High rep – 8-12 repetitions per set

Low rep – 4-8 repetitions per set

There are other times when you may want to push the weight and work in the 1-5 rep range. Also, there may be times when even higher reps (15-20) could be used. Ultimately, the biggest benefit from switching between these two ranges is that you’ll constantly coerce your body to adapt, to grow, and to improve.


Some people really like undulating periodization, and their rep scheme may look like something like this:

Monday – 3 sets of 10 reps

Wednesday – 5 sets of 5 reps

Friday – 10 sets of 3 reps

Most assume that this weekly program is smart and efficient since you can hit everything in one training week. If you’re newer to lifting or have never tried a protocol like this before, this might work, however, this type of scenario won’t work nearly as well since you’re sending multiple mixed messages to your body as you get more and more advanced.
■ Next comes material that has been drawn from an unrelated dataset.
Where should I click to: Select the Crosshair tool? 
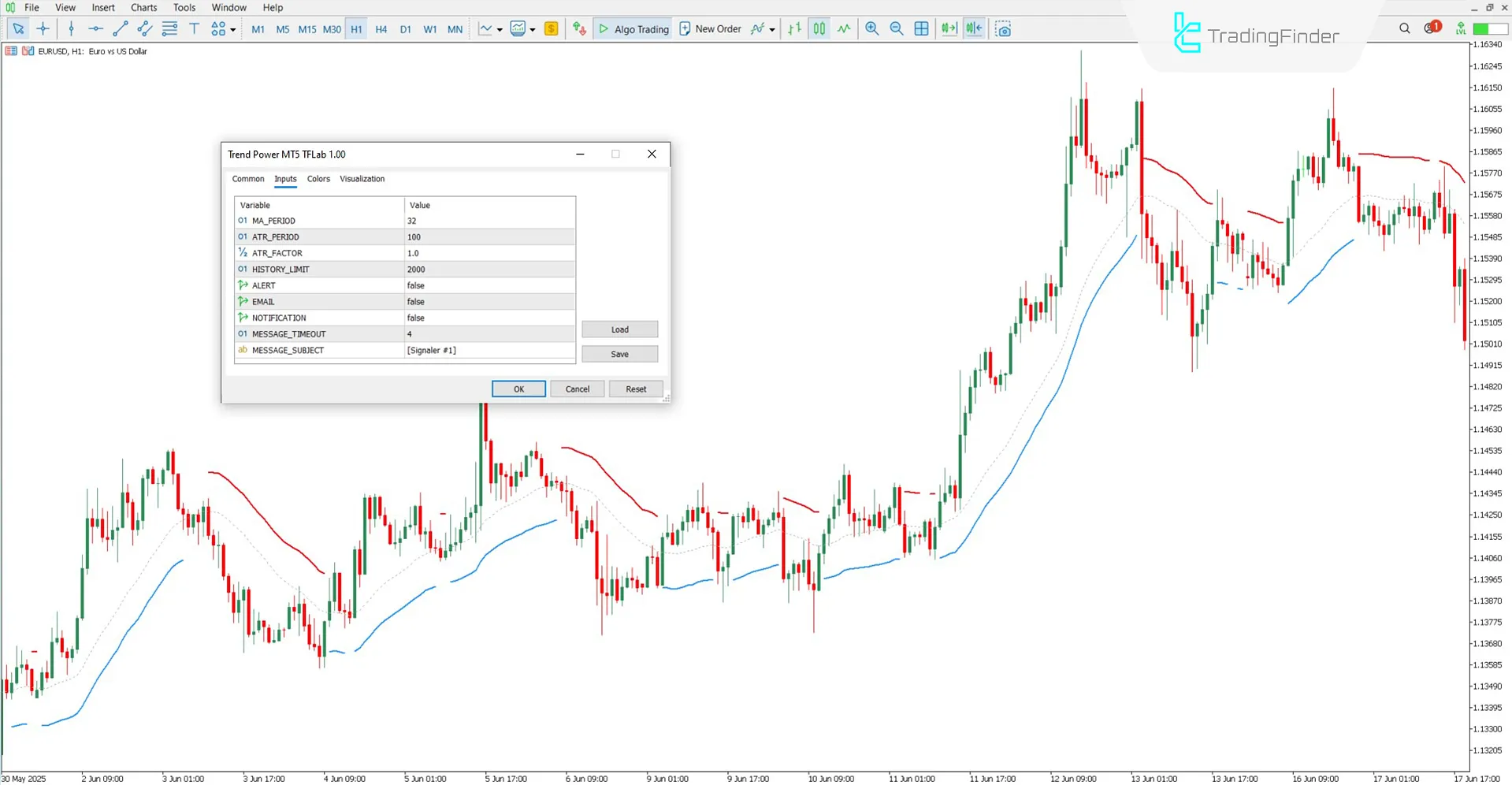point(43,28)
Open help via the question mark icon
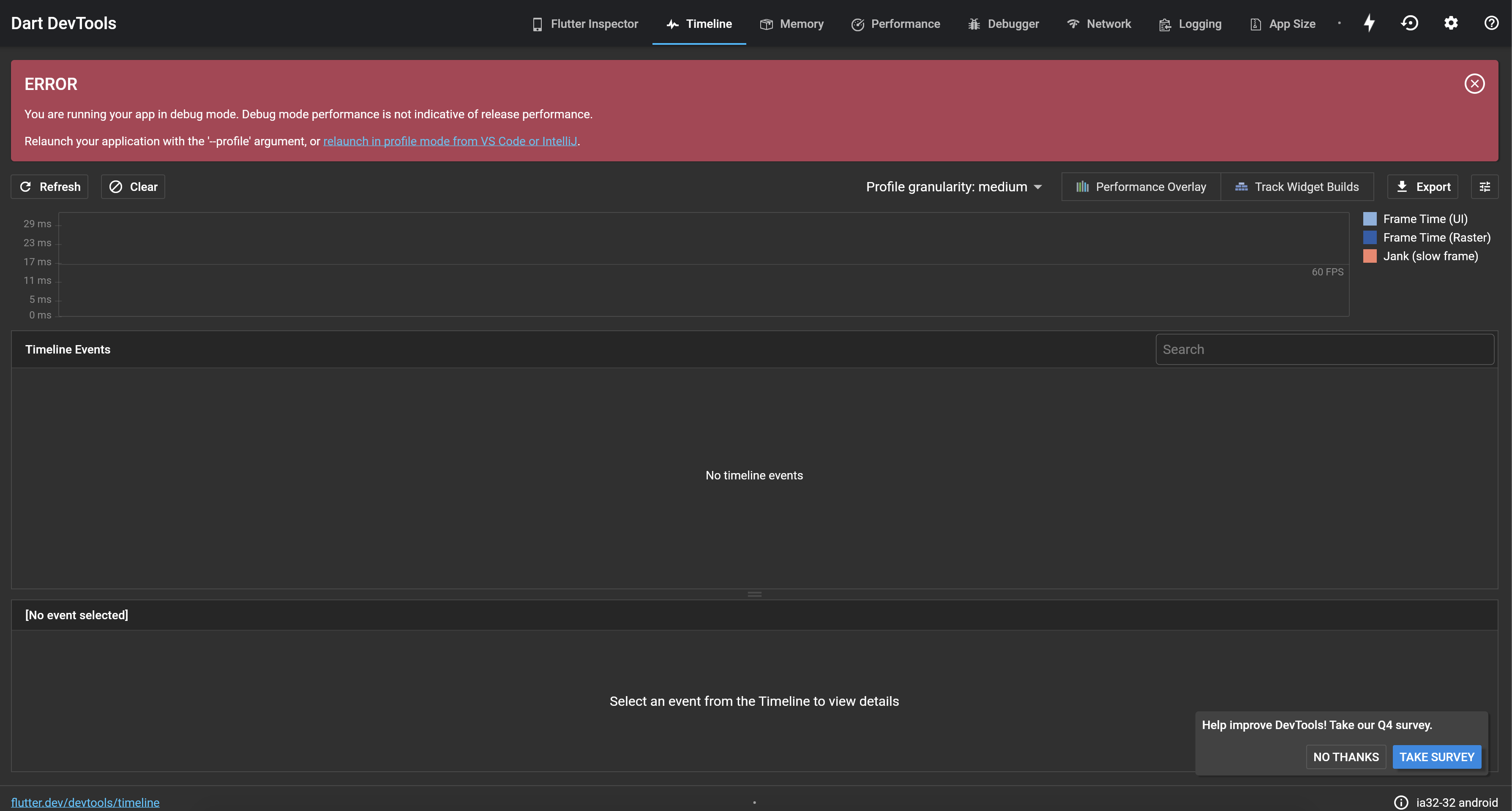1512x811 pixels. pos(1491,23)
As you become more proficient, you have to dial up the focus and be the orchestrator to your muscle symphony. If the above example is followed, then most probably Monday’s workout would be for your body to get big, Wednesday’s workout will be for a bit of strength. Then, Friday’s workout will place the emphasis on raw strength and run counter to Monday’s and place. Thus, it can become confusing not only to you but also to your body, and in the same way an elite level sprinter can’t simply wake up one day, decide to run a marathon, and hope to be awesome at both distances. The general rule is to spend at least 4-6 weeks focusing on one end before you even think about heading to the other. You need to spend time on both ends of the neural-metabolic continuum, have some patience, and zero-in your efforts one at a time.


The next step is to alternate the level of intensity over the course of the training cycle. You’ll only burn yourself out if you expect to go at 110 percent intensity every time you train. You should layer-in days of high intensity combined with days of low intensity. In a rather unrefined way, simply wavering between high and low rep ranges might already serve this purpose. You can also go for something far simpler which yields amazing results as well:

Week 1 – 3 sets of 10 reps @70%

Week 2 – 3 sets of 8-10 reps @75%

Week 3 – 3 sets of 8 reps @80%

Week 4 – 2 sets of 8 reps @70-75%

This is where you can use a stair-step approach to prepare you for week 3. Consequently, you de-load and get ready to run the cycle again on week 5.Or you can try this intensity set within a training month:

Week 1 – 4 sets of 5 reps @70%

Week 2 – 5 sets of 5 reps @80%

Week 3 – 4 sets of 3 reps @75%

Week 4 – 3 sets of 5 reps @85%

(Notice that it’s not trying to move the same weights or loads on a week-to-week basis.)

In week 1, build a base and get a good weight to build your base from. In week 2, push the limits of your volume. De-load in week 3 which means to lower the intensity and volume to make it an “easier” work week, allowing the body to recover and super compensate. In week 4, you may go for broke with regards to the intensity. It works great as well if you try using this for your squat sometime. Bottom line is, you can’t go hard every single week. Wave your intensity and build up to a series of big workouts, then back off to allow your body time to recover.


Work hard and work smart. Set your goal, and bear in mind that consistency is of utmost importance. By incorporating undulating waves of intensity into your training cycle, and the neural-metabolic continuum, you’re guaranteed to see better results.